- **Try it**
Look through the data below and extract, unchanged, the lines from the one that contains "At what coordinates should I click to accomplish: Open" to the one that contains "960x720 pixels.", both included.

- **Pixel coordinate grounding data**
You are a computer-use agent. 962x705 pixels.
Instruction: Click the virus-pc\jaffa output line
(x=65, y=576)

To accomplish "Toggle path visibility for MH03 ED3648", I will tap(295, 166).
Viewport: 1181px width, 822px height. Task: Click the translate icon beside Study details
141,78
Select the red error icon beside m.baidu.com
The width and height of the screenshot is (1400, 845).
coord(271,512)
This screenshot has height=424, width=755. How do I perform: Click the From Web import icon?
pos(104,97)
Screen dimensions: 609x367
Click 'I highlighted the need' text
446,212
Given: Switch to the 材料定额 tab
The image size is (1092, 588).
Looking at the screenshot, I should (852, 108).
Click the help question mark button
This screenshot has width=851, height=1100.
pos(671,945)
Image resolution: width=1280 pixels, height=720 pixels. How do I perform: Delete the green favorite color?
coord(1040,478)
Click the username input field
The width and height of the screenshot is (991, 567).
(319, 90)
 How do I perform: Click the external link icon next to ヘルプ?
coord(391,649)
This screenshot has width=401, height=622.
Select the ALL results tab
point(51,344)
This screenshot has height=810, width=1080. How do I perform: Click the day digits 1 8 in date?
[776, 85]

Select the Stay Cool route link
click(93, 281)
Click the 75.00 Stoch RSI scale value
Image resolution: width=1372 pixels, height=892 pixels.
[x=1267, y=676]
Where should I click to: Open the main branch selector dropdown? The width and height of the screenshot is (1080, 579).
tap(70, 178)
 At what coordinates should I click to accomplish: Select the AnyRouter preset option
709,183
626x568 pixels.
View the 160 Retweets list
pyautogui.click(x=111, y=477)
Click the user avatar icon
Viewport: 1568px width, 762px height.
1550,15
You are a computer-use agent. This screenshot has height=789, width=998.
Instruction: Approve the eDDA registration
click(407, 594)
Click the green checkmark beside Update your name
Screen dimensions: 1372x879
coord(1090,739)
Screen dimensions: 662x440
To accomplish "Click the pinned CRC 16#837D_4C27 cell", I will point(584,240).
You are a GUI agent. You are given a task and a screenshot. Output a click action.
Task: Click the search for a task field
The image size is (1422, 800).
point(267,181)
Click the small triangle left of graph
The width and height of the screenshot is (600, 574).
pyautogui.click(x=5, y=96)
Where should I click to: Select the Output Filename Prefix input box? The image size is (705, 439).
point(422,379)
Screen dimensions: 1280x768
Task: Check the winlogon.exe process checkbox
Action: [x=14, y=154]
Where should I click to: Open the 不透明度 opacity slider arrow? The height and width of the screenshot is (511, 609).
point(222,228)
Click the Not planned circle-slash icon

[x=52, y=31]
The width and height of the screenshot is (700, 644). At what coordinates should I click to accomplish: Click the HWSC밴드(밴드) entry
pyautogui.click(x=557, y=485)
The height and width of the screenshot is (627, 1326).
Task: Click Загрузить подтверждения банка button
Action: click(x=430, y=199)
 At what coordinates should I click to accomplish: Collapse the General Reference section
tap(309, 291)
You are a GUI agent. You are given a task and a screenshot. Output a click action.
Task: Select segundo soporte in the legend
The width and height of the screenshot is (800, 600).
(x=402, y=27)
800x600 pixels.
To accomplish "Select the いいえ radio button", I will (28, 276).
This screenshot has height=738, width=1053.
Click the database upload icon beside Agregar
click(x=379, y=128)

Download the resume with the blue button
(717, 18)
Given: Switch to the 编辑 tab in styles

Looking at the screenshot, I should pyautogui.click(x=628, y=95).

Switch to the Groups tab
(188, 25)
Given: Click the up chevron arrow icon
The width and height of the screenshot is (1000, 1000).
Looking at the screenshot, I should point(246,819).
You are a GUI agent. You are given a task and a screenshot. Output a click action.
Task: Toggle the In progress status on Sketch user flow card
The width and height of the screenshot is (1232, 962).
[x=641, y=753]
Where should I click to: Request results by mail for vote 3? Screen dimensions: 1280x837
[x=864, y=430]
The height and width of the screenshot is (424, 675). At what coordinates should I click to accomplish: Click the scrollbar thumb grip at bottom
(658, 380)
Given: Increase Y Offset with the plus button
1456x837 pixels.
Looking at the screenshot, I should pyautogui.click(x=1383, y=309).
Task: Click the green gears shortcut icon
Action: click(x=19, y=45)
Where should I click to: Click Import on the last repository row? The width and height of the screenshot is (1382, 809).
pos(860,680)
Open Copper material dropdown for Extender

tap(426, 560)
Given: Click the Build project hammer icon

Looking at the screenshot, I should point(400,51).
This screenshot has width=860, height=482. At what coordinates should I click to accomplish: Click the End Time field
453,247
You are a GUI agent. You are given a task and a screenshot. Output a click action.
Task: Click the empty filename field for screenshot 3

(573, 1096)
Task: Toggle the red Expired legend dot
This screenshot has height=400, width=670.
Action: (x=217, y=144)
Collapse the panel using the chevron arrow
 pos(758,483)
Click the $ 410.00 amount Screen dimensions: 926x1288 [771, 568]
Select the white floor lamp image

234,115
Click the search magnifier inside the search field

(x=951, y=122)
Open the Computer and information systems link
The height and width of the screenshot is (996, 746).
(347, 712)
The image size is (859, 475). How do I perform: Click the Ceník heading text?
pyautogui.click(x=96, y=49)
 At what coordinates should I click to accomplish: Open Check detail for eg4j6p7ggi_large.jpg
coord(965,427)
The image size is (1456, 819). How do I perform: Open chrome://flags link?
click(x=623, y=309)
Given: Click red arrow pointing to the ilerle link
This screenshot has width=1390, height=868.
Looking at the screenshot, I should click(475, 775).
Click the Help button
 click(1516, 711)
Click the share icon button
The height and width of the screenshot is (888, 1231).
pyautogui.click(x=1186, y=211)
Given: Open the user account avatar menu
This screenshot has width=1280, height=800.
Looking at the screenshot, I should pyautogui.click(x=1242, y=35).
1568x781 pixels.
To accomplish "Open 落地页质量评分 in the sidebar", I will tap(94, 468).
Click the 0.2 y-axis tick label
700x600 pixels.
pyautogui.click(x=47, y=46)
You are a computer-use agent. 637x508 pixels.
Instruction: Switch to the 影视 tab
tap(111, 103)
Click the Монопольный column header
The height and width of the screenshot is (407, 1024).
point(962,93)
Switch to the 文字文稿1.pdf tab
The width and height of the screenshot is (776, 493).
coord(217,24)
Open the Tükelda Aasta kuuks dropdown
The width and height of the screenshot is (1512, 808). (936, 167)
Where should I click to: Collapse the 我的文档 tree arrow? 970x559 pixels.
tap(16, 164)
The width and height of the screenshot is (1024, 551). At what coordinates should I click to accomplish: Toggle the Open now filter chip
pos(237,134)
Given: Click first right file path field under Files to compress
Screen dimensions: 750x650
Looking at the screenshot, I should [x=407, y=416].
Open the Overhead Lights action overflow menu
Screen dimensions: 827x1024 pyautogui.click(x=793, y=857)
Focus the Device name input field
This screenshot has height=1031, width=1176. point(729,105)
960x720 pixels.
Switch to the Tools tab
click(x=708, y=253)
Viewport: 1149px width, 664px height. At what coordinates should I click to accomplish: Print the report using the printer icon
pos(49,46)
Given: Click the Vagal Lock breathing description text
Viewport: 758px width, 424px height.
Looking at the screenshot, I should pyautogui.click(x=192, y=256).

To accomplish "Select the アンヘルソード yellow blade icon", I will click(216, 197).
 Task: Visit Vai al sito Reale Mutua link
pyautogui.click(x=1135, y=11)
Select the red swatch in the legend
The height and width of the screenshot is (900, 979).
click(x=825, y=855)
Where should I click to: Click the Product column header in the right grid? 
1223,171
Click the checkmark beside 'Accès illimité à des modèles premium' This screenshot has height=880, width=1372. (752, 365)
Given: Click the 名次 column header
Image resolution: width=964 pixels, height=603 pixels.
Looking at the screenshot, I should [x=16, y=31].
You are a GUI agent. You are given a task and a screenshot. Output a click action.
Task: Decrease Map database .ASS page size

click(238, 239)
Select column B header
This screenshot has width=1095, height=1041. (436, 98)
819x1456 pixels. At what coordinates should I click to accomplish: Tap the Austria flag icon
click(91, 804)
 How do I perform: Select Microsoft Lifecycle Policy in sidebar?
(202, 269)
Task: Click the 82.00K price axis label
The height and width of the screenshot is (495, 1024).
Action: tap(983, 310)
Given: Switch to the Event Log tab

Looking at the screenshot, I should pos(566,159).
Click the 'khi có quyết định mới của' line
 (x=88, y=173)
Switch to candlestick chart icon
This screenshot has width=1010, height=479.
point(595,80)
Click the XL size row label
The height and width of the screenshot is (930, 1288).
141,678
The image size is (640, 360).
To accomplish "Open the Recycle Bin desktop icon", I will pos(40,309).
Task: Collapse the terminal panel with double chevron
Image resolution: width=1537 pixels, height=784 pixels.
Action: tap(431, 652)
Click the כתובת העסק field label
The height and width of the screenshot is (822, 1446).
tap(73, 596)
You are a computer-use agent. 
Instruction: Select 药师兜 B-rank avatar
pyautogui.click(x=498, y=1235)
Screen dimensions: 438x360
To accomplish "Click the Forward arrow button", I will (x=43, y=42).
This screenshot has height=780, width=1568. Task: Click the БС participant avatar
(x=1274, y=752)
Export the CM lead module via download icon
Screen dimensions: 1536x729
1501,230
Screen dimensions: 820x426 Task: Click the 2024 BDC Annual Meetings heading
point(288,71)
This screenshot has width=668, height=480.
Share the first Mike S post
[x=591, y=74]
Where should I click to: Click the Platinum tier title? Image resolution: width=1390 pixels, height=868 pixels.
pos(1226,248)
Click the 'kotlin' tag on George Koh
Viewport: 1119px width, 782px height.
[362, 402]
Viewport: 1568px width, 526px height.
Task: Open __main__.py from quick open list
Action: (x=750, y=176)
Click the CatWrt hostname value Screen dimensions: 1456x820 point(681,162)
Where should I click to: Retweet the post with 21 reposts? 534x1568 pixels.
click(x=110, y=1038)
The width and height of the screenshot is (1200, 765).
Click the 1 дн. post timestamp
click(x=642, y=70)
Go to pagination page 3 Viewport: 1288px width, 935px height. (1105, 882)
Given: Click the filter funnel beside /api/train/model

- **Task answer**
 At what coordinates should I click to accomplish: Open Check detail for eg4j6p7ggi_large.jpg
coord(965,427)
The image size is (1456, 819). How do I perform: Open chrome://flags link?
click(x=623, y=309)
Given: Click red arrow pointing to the ilerle link
This screenshot has width=1390, height=868.
Looking at the screenshot, I should click(475, 775).
Click the Help button
 click(1516, 711)
Click the share icon button
The height and width of the screenshot is (888, 1231).
pyautogui.click(x=1186, y=211)
Given: Open the user account avatar menu
This screenshot has width=1280, height=800.
Looking at the screenshot, I should pyautogui.click(x=1242, y=35).
1568x781 pixels.
To accomplish "Open 落地页质量评分 in the sidebar", I will tap(94, 468).
Click the 0.2 y-axis tick label
700x600 pixels.
pyautogui.click(x=47, y=46)
You are a computer-use agent. 637x508 pixels.
Instruction: Switch to the 影视 tab
tap(111, 103)
Click the Монопольный column header
The height and width of the screenshot is (407, 1024).
point(962,93)
Switch to the 文字文稿1.pdf tab
The width and height of the screenshot is (776, 493).
coord(217,24)
Open the Tükelda Aasta kuuks dropdown
The width and height of the screenshot is (1512, 808). (936, 167)
Where should I click to: Collapse the 我的文档 tree arrow? 970x559 pixels.
tap(16, 164)
The width and height of the screenshot is (1024, 551). At what coordinates should I click to accomplish: Toggle the Open now filter chip
pos(237,134)
Given: Click first right file path field under Files to compress
Screen dimensions: 750x650
Looking at the screenshot, I should [x=407, y=416].
Open the Overhead Lights action overflow menu
Screen dimensions: 827x1024 pyautogui.click(x=793, y=857)
Focus the Device name input field
This screenshot has height=1031, width=1176. point(729,105)
960x720 pixels.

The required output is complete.